Stefano Mancuso
La nazione delle piante – Laterza
Ne La nazione delle piante Stefano Mancuso, studioso di prestigio mondiale, docente presso l’Università di Firenze e direttore del Laboratorio Internazionale di Neurobiologia Vegetale (LINV), ribadisce la straordinaria importanza delle piante e della loro tutela da una prospettiva inedita: quella di una Costituzione delle piante, otto articoli che ci parlano di una società coesa, responsabile, genuinamente egalitaria.
Io sono verticale, ma vorrei essere orizzontale scriveva Sylvia Plath. Non sono un albero con radici nel suolo, né possiedo la beltà di un’aiuola. In modo simile, il testo di Mancuso cerca un modo per sfuggire alla verticalità – a cominciare da quella che dà forma al corpo umano che, come ogni corpo animale, si sviluppa secondo un rigido principio gerarchico, con un vertice, il cervello, a presiedere e dirigere le funzioni degli altri organi. Verticale è anche la società: quasi un corpo su più larga scala, costituito secondo un medesimo schema centralizzato: dall’ufficio all’azienda, dalla scuola al partito alla nazione tutta, ciò che consente un buon funzionamento della struttura è infatti un’organizzazione piramidale, in cui chi assume la figura di “capo” indirizza e ordina coloro che si trovano ai livelli più bassi.
Così apparentemente è sempre stato, e così sempre dovrà essere? L’ipotesi di Stefano Mancuso è che invece si possa aspirare a essere orizzontali. In che modo? Imparando proprio dalle piante: che sono sulla Terra da molto più tempo di noi, che si sono meglio adattate (rappresentano l’80% di biomassa sul pianeta, contro il nostro 0,01%!) e che probabilmente ci sopravvivranno.
Accogliere queste indicazioni “costituzionali” significa ripensarci da capo a piedi: ovvero in modo radicale, apprendendo i trucchi del mestiere di chi vive proprio mettendo radici. Se l’animale vede con gli occhi, sente con il naso, ascolta con le orecchie, la pianta non ha organi adibiti a singole mansioni, quanto competenze diffuse e decentralizzate; similmente, la sua Nazione non avrà né vertice né centro di comando, ma sarà composta da individui che vivono in condizioni di parità.

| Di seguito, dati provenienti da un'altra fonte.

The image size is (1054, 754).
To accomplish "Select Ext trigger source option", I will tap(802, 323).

Ci dice in sostanza Mancuso che il regno vegetale difficilmente è monarchico, bensì paragonabile a un’ospitale democrazia da cui non possiamo che imparare. La Nazione delle Piante è infatti generosa e prodiga, non solo in fatto di consigli: in essa vige il rispetto di ogni vivente e di ogni comunità (passata, presente e futura); vi è consentito il libero transito, ed è favorito il mutuo appoggio. In questo peculiare Stato, che non ha confini né frontiere, viene a tutti garantito il diritto ad acqua, suolo e atmosfera puliti, mentre si vieta il consumo di risorse esauribili e dunque limitate, a sapiente tutela di chi verrà.

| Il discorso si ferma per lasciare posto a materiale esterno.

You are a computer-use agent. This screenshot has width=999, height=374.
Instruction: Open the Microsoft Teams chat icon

Seguire Mancuso significa tentare di abbandonare la visione antropocentrica della Terra, per accedere a una differente prospettiva e saggezza. Significa apprendere lo stretto e indissolubile legame che lega la vita umana a tutte le altre vite, animali e vegetali, e la delicatezza di ogni ecosistema – delicatezza che l’uomo, come ben sappiamo, sta duramente mettendo alla prova. Perché, sostiene Mancuso, è sì possibile modificare il nostro catastrofico impatto ambientale e la nostra nefasta influenza sulle altre specie, a patto di adottare lo stile di vita raffigurato dalla costituzione di questa verde Nazione.
In nome della mia ormai pluridecennale consuetudine con le piante, ho immaginato che queste care compagne di viaggio, come genitori premurosi, dopo averci reso possibile vivere, vengano a soccorrerci osservando la nostra incapacità a garantirci la sopravvivenza, suggerendoci una vera e propria costituzione su cui costruire il nostro futuro di esseri rispettosi della Terra e degli altri esseri viventi.